Problem:
Aşağıdaki Dörtyol olayıyla ilgili yazıdan "İstanbul’da bir genci" ile başlayıp "söz konusu değildir." ile biten kısmı hiç değiştirmeden geri ver.

Metin alıntısı:
=======

Öyle olsa yüreklerde kopan fırtınanın ömrü, kelebek ömrü gibi 24 saati geçmez, bir anda unutulurdu.
İstanbul’da bir genci evire çevire döven, İzmir’de trafik kontrolü sırasında 19 yaşındaki genci alnından vuran polisleri konuşan, hatta hatırlayan yok. Çünkü bu hadiseleri gündemde canlı tutmakla hedeflenen siyasi yarar söz konusu değildir.
Soruna “insan hakları” ve “hukuk” perspektifinde bakılmayıp siyasi yarara endeksli tutum geliştirildiğinden çoğu zaman sapla saman karışır.
Zira tartışmayı alevlendiren, polislere reva görülen tavır değil, gerginlikten umulan siyasi yarardır. Oysa aksi olmalı, haksızlıklara karşı siyasi mülahazalardan uzak duruş sergilemeyi becermek, hak ihlali ve hukuksuzluğa odaklanmak gerekirdi.
Gelelim Dörtyol’a
Emniyet kantinini işleten Ömer Uzun ile Polis memuru Alper Atilla tost ve çay fiyatları üzerine tartışıyor, olaya daha sonra komiser yardımcısı Murat Emer müdahil oluyor. Bu noktada ayrıntıya girmeyeceğim, çünkü iki tarafın da anlatımı farklıdır. Ancak dayak görüntüleri kamera kayıtlarıyla sabittir.
Kantinci genç, bu esnada arkadaşı olan AK Parti Hatay Milletvekili Hacı Bayram Türkoğlu’nun oğlu İstemi Kağan’ı arıyor. O da emniyete doğru yola çıkarken babasına ulaşıyor. Babası o esnada meclis genel kurulunda. Oğluna diyor ki: “Sakin ol, emniyet müdürüyle konuşurum.”
Ardından Emniyet Müdürü Mustafa Marangoz’u arıyor: “Tatsız hadiseler olmuş, benim çocuk da oraya geliyor, onları barıştıralım daha fazla büyümesin.”
Bir süre sonra İstemi Kağan yine babasını arıyor, polisin arkadaşıyla birlikte kendisini de tartakladığını anlatıyor. Bunun üzerine Hacı Bayram Türkoğlu, müdürü tekrar arıyor: “Ben size olay büyümesin, barıştırın diyorum adamların dayak atıyor.”
Bu kez konuşma ilkinden farklı olarak gergin geçiyor. Ama bu konuşmaların ardından olay yatıştırılıyor, evli evine köylü köyüne dönüyor aslında.
Fakat İstemi Kağan, cumhuriyet savcılığına suç duyurusunda bulunarak kendisini döven polislerden hukuki yoldan hesap sormak istiyor. Son derece insanı ve haklı bir tavır...

=======

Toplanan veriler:

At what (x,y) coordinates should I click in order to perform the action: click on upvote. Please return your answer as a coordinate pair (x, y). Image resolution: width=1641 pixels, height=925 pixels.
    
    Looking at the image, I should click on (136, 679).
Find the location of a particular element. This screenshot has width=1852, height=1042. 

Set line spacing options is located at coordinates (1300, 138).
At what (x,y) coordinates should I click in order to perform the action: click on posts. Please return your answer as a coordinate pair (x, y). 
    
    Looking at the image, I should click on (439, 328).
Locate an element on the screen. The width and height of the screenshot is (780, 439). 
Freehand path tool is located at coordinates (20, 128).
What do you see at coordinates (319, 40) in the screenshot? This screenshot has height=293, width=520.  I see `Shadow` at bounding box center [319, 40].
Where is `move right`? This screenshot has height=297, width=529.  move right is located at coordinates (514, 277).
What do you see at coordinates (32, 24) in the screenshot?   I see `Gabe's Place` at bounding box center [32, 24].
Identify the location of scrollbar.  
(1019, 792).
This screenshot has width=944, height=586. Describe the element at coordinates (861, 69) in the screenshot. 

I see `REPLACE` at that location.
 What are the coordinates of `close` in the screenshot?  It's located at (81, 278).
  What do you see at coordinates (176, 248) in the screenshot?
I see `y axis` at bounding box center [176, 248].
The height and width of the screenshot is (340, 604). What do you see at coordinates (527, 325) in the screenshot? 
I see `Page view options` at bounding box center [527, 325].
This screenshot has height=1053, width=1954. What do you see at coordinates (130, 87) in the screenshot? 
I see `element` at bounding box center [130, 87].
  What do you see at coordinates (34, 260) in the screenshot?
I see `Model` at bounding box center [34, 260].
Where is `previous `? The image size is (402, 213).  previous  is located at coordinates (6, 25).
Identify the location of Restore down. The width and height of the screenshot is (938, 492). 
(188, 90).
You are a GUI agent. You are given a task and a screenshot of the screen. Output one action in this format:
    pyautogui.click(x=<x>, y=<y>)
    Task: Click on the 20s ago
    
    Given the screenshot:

=======

Yanıt aşağıda:
İstanbul’da bir genci evire çevire döven, İzmir’de trafik kontrolü sırasında 19 yaşındaki genci alnından vuran polisleri konuşan, hatta hatırlayan yok. Çünkü bu hadiseleri gündemde canlı tutmakla hedeflenen siyasi yarar söz konusu değildir.